Ici, la Menace Fantôme semble plus se nourrir de sa propre chair et de sa descendance: des "gimmicks" que l'on retrouve (plongée dans un vaisseau ennemi pour le détruire de l'intérieur, cadres curieusement bucoliques, grosses bestioles qui bouffent un vaisseau) ou des emprunts à d'autres films qui portent déjà eux mêmes l'héritage StarWars (comme par exemple l'influence de Dune: décors baroques, thème de l'Elu et de la Prophétie, la Guilde du commerce).

Cet épisode là m'a paru curieusement ... explicatif. Du conseil des jedis qui fait un peu assemblée de vieillards vaguement réacs à l'explication quasi-scientiste de la Force, ou les détails de la bureaucratie en action, on n'est pas dans l'enthousiasmant. Et ce n'est pas un vilain au visage peinturluré et cornu (trop figuratif, Georgie) qui sauve la mise. Associé à une mise en scène assez plate (hormis les décors et personnages), cela en fait presque un documentaire sur le monde Starwars.

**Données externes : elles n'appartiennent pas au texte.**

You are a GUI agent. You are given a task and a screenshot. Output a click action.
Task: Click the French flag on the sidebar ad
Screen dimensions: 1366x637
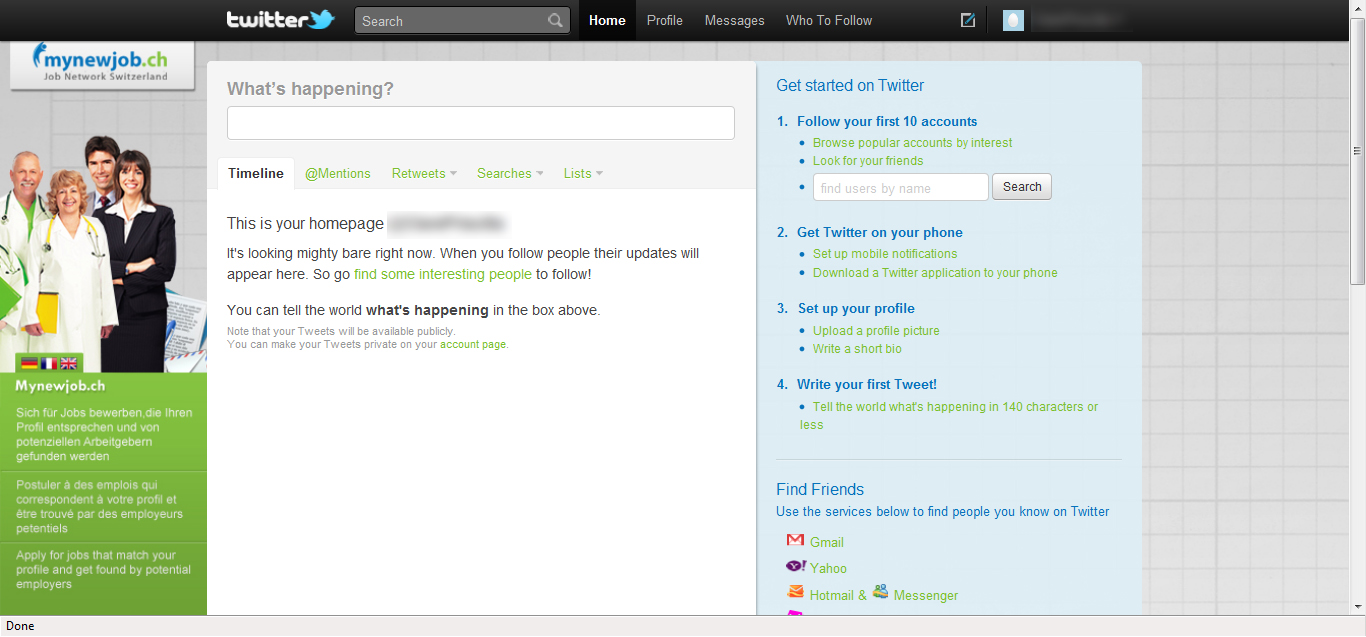pos(48,363)
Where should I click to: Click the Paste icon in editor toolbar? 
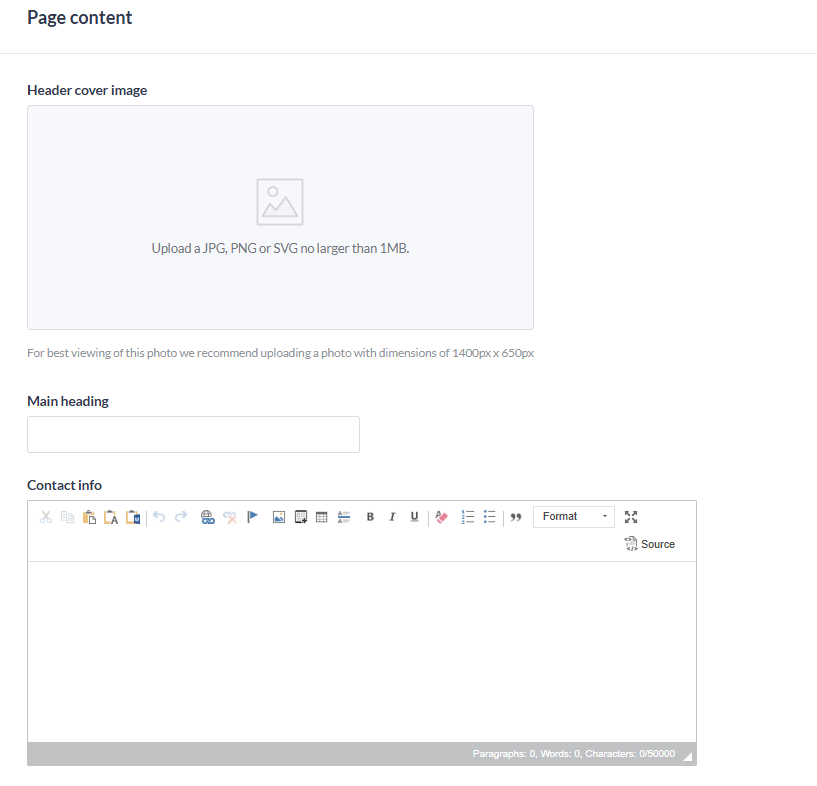tap(89, 517)
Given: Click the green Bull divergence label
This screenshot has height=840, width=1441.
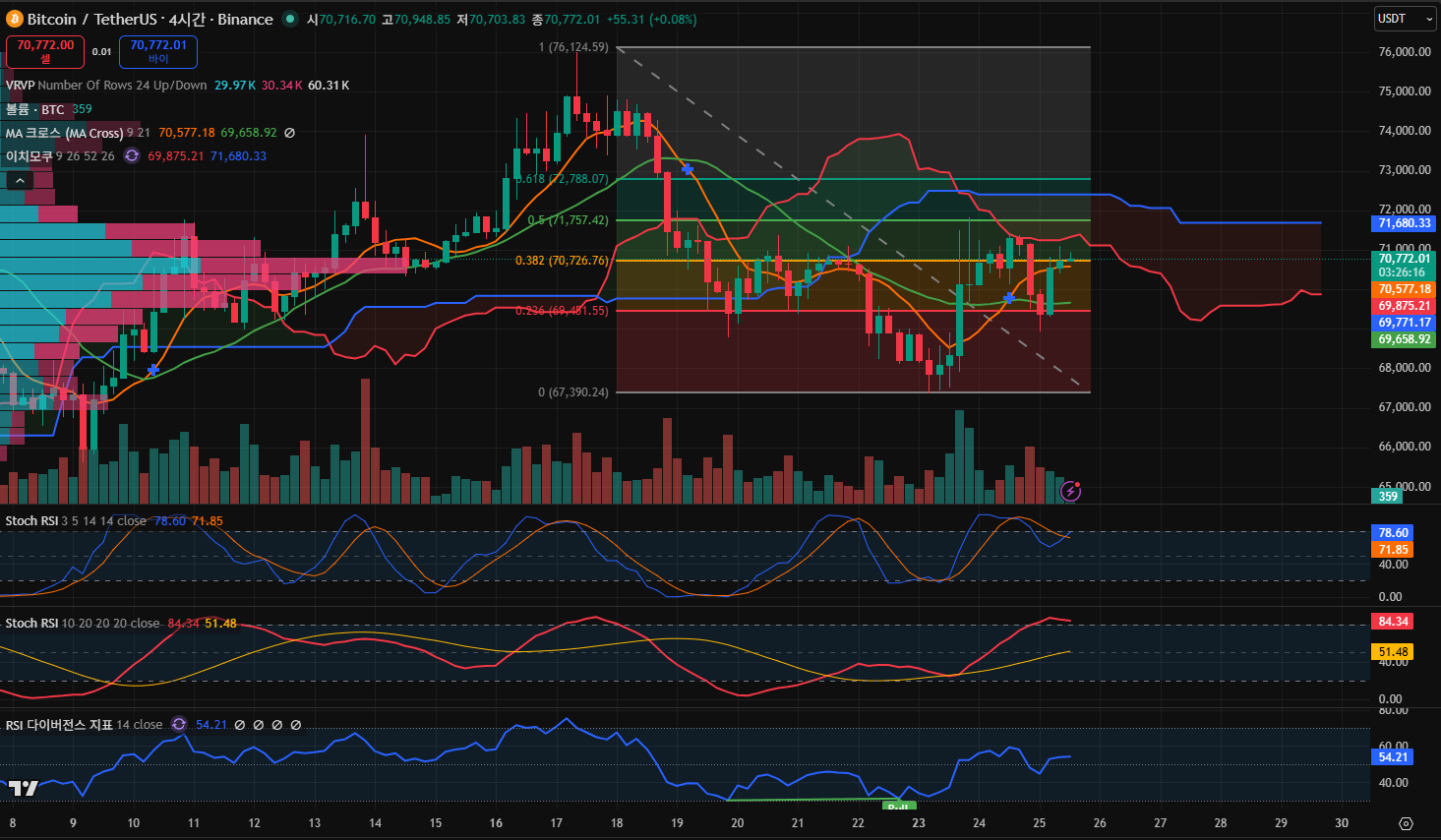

Finalement, l'intérêt que l'on porte au film était peut-être plus dans les hypothèses que l'on forge sur le futur (comment va-t'il devenir Vador, comment la République va-t'elle s'écrouler) que sur l'action elle-même. Le mythe est là, en germe, on le devine, mais on ignore comment il va se déplier.

Bref, je reste sur ma faim de merveilleux et d'ampleur. La trilogie avait ce côté "bigger than life" que je ne retrouve pas. Humains, trop humains.